I recently attended a Brazilian jiu-jitsu event. No, not a competition that left me with a fractured rib. An endurance event. 100 five minues rounds, broken down into four blocks of 25 rounds with 1 minute rest between, and three short seminars between each 25 round block.
That was the plan. And the reality wasn’t too far off. I skipped the seminars to get some R&R between the 25 round blocks (though I of course watched ’em) but I did manage 95/96 rounds. 2 were dropped because I miscalculated the start time of the next block and re-entered the area late. The other 2/3 everyone missed because of a promotion to black belt. I had planned to do 25 rounds in the gi, then 25 no-gi and so on, but the attendees were overwhelmingly intent on no-gi. This made for almost 8 hours of grappling in a single day.
It went well and it was a tonne of fun, and I’ve since been toiling over what I learned from my participation. I think it’s a meta-realisation about one’s capacity, about how the extent of our skills and character are revealed.

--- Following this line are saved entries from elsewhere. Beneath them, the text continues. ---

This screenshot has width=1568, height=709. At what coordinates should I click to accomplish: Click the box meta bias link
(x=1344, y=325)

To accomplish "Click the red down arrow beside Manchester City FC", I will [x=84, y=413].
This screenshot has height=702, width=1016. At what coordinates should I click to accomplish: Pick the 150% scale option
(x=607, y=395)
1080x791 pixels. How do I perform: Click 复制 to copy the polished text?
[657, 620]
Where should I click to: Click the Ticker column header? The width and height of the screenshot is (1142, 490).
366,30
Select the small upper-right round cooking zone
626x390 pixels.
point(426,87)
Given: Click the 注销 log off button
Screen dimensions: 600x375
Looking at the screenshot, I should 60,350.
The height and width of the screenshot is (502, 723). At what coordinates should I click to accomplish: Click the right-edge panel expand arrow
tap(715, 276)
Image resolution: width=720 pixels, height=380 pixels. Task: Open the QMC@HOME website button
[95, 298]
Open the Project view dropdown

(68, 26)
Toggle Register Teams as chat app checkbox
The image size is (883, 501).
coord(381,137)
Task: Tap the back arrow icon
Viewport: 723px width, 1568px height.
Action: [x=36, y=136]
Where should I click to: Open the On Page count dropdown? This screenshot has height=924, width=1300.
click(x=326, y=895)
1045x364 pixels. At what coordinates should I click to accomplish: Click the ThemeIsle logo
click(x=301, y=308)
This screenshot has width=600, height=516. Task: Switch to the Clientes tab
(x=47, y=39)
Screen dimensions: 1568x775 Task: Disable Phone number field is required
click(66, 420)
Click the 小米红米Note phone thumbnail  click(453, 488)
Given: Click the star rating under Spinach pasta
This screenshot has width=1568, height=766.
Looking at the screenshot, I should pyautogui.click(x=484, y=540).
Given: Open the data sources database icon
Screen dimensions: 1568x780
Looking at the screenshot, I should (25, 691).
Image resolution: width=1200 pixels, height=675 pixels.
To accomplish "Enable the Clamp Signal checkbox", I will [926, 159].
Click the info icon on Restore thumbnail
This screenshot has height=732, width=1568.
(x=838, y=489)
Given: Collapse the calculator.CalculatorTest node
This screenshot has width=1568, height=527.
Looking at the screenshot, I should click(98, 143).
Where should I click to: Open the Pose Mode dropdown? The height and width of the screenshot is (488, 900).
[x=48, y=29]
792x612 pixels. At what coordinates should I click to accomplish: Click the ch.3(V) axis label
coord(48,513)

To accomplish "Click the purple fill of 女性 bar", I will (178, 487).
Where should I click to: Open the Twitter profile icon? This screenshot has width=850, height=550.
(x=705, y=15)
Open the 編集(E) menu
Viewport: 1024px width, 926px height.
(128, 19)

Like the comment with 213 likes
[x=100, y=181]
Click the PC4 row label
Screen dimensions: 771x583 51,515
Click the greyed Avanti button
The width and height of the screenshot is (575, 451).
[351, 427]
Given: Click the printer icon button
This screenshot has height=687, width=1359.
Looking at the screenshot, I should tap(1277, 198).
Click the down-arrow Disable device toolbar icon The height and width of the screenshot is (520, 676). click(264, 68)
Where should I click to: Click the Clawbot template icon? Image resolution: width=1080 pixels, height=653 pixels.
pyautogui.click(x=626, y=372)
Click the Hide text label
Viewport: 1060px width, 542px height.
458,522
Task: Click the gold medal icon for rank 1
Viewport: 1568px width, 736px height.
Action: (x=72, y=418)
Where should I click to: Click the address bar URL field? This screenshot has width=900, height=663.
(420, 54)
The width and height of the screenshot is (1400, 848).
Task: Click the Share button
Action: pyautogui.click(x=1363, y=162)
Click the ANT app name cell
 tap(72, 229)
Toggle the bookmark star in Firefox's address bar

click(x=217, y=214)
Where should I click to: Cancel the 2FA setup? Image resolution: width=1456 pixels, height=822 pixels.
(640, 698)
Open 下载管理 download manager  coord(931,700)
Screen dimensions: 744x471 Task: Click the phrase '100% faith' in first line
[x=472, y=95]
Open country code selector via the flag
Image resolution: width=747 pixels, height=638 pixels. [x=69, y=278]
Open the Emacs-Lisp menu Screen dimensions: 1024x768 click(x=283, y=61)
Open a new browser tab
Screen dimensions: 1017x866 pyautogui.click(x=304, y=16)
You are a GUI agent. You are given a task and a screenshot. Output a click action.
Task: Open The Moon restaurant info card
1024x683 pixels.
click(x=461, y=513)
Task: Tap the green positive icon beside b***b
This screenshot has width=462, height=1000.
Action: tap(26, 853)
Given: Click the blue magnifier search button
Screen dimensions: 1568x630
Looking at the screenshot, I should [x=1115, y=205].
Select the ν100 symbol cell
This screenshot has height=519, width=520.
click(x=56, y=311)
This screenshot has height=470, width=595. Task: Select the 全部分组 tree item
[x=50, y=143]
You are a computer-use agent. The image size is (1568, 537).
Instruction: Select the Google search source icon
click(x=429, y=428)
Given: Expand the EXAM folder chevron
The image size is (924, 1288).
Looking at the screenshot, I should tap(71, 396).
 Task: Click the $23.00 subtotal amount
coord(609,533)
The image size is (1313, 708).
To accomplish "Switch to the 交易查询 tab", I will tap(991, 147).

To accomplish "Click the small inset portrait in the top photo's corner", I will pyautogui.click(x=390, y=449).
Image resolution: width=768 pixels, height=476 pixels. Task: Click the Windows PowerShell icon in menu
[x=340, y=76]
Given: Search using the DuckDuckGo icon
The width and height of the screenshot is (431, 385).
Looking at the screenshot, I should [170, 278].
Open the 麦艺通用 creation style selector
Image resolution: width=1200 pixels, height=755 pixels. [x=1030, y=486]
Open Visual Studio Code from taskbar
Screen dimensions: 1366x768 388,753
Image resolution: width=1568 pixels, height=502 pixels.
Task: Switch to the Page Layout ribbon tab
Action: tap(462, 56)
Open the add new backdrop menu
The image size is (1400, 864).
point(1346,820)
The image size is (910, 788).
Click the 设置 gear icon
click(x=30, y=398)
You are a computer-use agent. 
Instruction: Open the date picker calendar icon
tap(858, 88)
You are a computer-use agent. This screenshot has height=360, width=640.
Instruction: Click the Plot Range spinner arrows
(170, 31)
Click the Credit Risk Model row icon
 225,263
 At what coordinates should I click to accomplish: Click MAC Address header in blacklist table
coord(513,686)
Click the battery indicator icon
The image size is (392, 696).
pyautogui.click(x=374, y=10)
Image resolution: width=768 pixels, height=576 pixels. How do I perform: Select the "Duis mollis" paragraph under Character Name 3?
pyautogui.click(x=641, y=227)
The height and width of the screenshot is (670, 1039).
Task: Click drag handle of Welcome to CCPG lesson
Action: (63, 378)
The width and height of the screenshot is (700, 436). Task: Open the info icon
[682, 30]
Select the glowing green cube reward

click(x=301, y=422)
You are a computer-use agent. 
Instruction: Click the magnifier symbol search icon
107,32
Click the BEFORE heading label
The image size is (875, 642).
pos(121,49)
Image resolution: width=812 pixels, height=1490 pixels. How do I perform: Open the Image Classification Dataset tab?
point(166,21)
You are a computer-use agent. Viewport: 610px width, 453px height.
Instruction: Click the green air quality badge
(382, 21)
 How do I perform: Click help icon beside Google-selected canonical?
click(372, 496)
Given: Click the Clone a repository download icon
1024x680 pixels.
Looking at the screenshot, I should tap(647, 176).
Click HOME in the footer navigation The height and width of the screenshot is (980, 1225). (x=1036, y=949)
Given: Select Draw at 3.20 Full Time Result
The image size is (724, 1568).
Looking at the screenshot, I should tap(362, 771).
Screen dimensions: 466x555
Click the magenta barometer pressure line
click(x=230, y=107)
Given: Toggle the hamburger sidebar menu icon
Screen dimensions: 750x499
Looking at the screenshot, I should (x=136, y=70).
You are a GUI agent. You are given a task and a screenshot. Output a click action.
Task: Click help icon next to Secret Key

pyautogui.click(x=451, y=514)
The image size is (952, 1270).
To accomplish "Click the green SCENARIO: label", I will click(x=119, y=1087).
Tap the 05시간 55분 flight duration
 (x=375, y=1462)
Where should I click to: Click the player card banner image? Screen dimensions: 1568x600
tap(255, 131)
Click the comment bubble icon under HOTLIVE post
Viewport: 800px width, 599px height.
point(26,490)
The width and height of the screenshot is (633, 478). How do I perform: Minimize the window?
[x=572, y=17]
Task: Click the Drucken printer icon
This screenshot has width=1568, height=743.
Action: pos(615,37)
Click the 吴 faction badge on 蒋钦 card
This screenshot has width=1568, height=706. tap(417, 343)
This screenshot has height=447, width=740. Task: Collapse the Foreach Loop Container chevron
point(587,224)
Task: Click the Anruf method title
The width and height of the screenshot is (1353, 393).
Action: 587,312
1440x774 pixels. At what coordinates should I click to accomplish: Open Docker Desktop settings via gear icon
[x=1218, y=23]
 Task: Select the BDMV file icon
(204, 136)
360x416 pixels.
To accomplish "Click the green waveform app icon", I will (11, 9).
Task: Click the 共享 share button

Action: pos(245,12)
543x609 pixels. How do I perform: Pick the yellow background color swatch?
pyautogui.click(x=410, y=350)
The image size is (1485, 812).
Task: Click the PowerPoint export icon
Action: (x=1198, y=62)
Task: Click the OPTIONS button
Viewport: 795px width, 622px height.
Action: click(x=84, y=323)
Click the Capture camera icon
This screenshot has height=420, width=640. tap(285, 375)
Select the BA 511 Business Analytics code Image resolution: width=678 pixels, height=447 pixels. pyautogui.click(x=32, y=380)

In Brazilian jiu-jitsu sparring sessions, it’s quite common to see people nope-ing out of a round or two. This makes sense when one is coming off the back of a regular day, an hour of technical training, and a few intense sparring rounds. Often, the narrative is that that person can’t do another round. That narrative is always nonsense. And it’s nonsense because of an aspect of human nature amplified by a particular attribute of Brazilian jiu-jitsu: what’s left is always more than nothing.
On the human nature aspect: Primo Levi has this beautiful stance that I talked about in the afterword of Ss. I’ll quote it fully:
No one can know how long and what torments his soul can resist before crumpling or breaking. Every human being has reserves of strength whose measure he does not know; they may be large, small, or nonexistent, but the only means of assessing them is severe adversity. Even without invoking the extreme case of the Sonderkommandos [the inmates responsible for removing corpses from the gas chambers post annihilation], we survivors commonly find that when we talk about our experience our listeners say, ‘In your place, I wouldn’t have lasted a day.’ This statement has no precise meaning; you are never in someone else’s place. Each individual is an object so complex that it is useless to try to predict behaviour, especially in extreme situations; we cannot even predict our own behaviour.
There’s arguments for and against classifying rounds, sessions or events of Brazilian jiu-jitsu as “severe adversity”, yet it’s undeniable that Brazilian jiu-jitsu is a grappling with adversity itself. It quite literally gets one near-death.
So let’s imagine someone “exhausted” and unwilling to contemplate participation in one more second of grappling. Let’s imagine they’re compelled to get on the mat and roll. When they do, they discover there’s something left and they can still persist. Human nature kicks in.
Our bodies and our character are cunning. They always leave us with something left to give. Just like the Zeno’s paradox where one must cover half the distance to go all the way, we can always get halfway to our next destination. And then we can get halfway to the next required point, and so on—until we hit biological constraints and die, of course; some physical laws are immutable. One can always give half of what’s what left because what’s left is always more than nothing.
This happened to me during the BJJ100 event. Rounds 80-90 I felt I was toast. My jiu-jitsu was getting sloppy and I had minimal intensity to give. But I matched up with the right person in a few remaining rounds and we had legit, technical, high energy rolls surprising for the tail end of half-thousand minute grappling event. They say the style makes the fight; sometimes an other is a perfect catalyst for the self. What’s left is always more than nothing.
Now, Brazilian jiu-jitsu itself acts as a multiplier to this aspect of human nature. Unlike other combat arts, such as striking, standup disciplines like wrestling or judo, or holistic practices like MMA, Brazilian jiu-jitsu self-limits the rate at which it draws down on one’s performance capacity. Because one is on the ground most of the time, because one doesn’t have to exert or absorb high force, because one can modulate the intensity of performance moment-to-moment, it’s possible to sustainably train high volumes of high intensity over time.
For humans generally, and for humans doing Brazilian jiu-jitsu especially, there’s always something left.